Twenty-two years ago, I started volunteering as a summer camp counselor. Now, this was not just any camp -- it was Camp Sunshine, a wonderful organization that offers summer camp experiences as well as year-round programs to Georgia children who have been diagnosed with cancer. Every program gives pediatric cancer patients a chance to be a normal kid – even while undergoing treatment.

This year there were over 450 children during the two-week summer session and I attended during Teen Week (13- to 18-year-olds).

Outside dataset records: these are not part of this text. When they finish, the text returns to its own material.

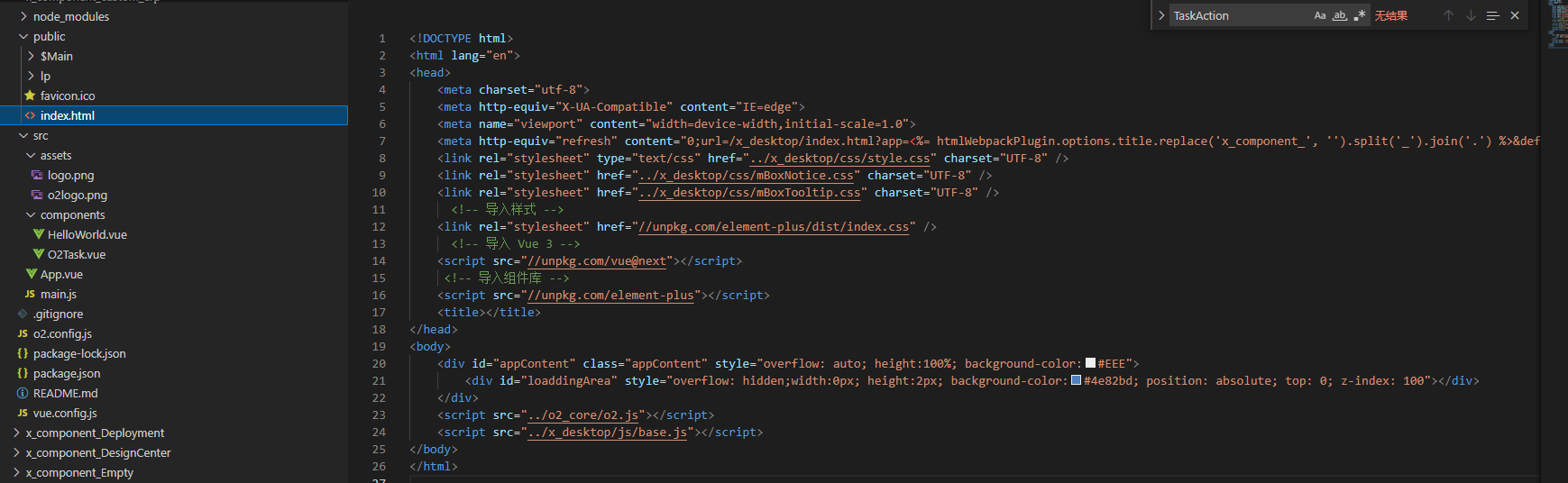The image size is (1568, 483).
Task: Toggle Use Regular Expression in find widget
Action: (x=1360, y=15)
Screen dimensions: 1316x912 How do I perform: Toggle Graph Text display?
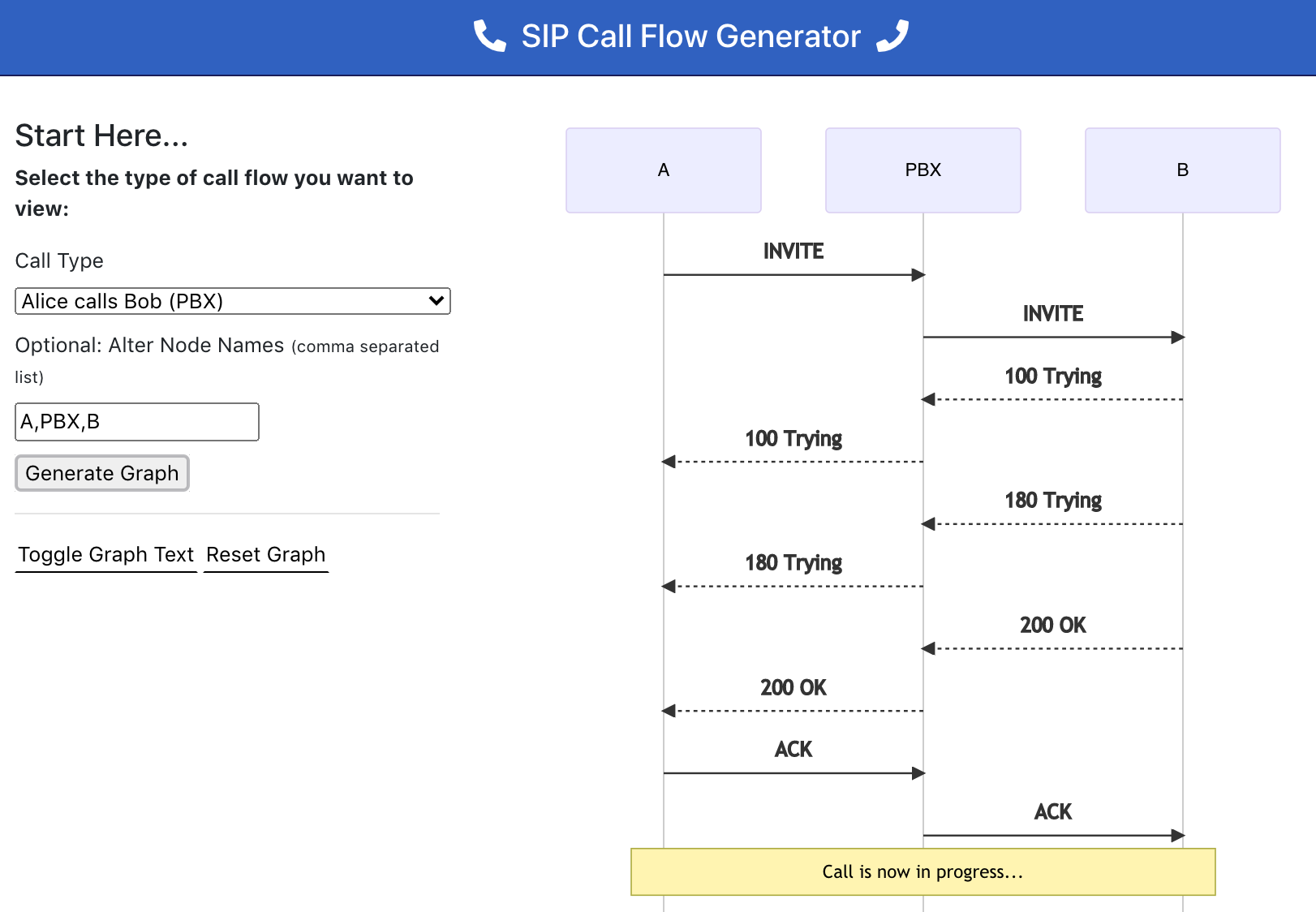(x=105, y=554)
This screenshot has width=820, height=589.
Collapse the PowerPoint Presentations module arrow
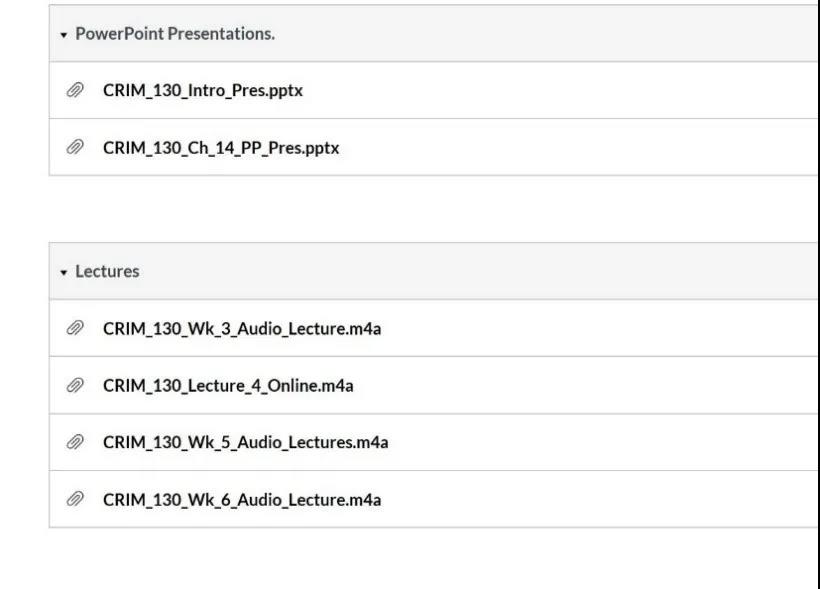coord(65,34)
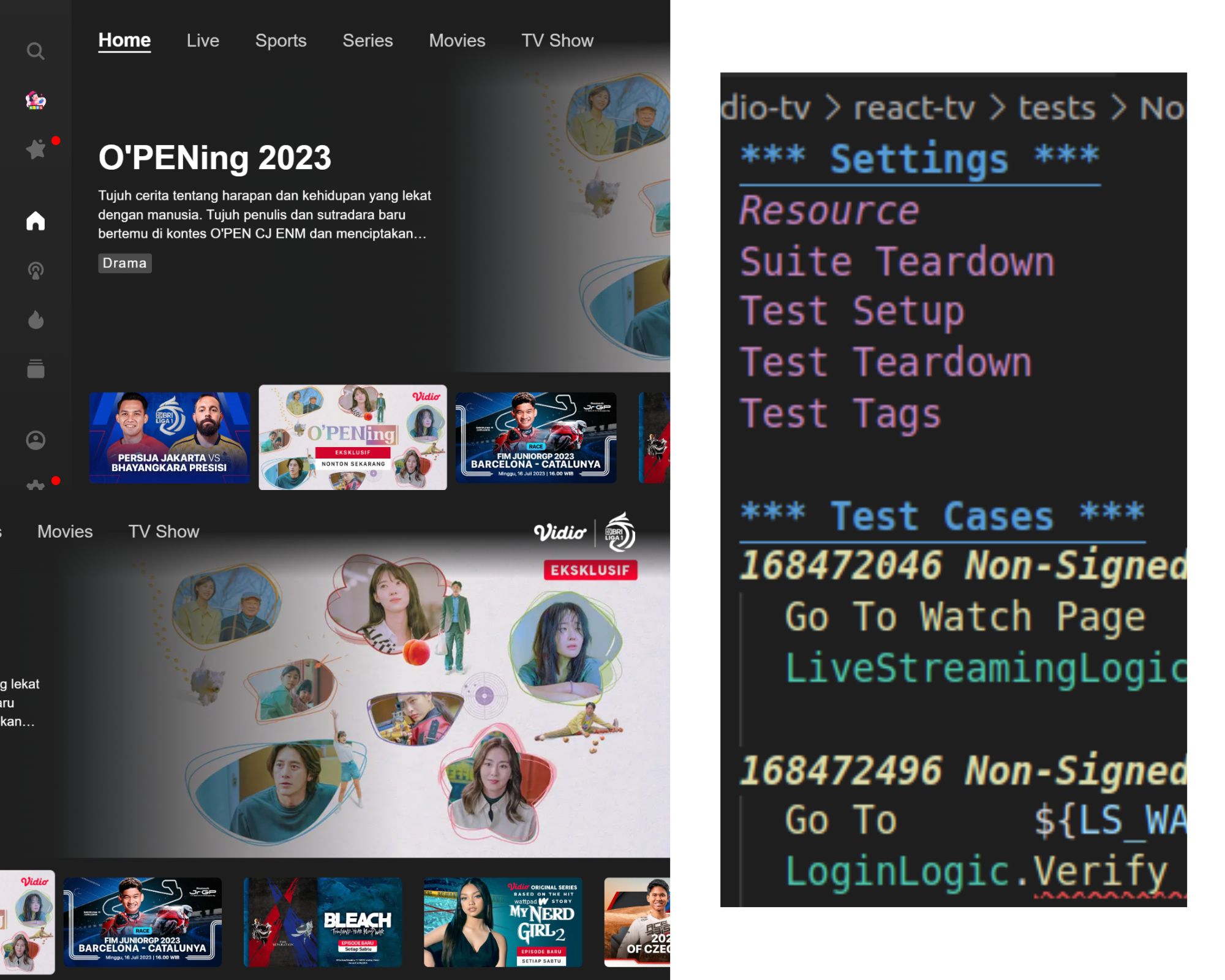Click the star icon with red dot
The height and width of the screenshot is (980, 1225).
[x=36, y=149]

My cabin had nine boys – all 14 years old. Eight of them were campers in our cabin last year and one was new to Camp Sunshine’s Teen Week. When they arrived in our cabin, it was like they had not been apart for a year – best friends once again!

Over the years, the organization has had to expand programs to include older children as research has increased the survivorship of many pediatric cancers, including brain cancer. I am so grateful for the role that healthcare IT has played in the lifesaving clinical research that makes it possible for the so many kids to return each year. When I began working as a camp counselor, I never imagined the impact that health IT and now, IoT would play in the lives of "our kids."

For the past few years, campers have been given wearable technology that records their activity and allows the camp medical staff to better understand the relationship between their medical treatment – which they continue at camp – and their activity levels. In the future, through this research and analysis, staff, parents and caregivers can to make adjustments based on the individual camper’s needs – personalized medicine along with horseback riding, arts and crafts, archery and everything else normally found at a summer camp!

There are no words that can adequately explain the range of emotions that volunteers experience at camp. Watching these children face incredible medical challenges but come back each year to share their experience with each other and to have fun is heartwarming. Even more amazing is the fact that about 30 percent of the camp counselors are former Camp Sunshine campers who want to return to counsel and guide these youngsters through their journey.

Every time that I see these former campers -- as counselors and out in the world as successful young men and women -- I am witnessing the power of health IT.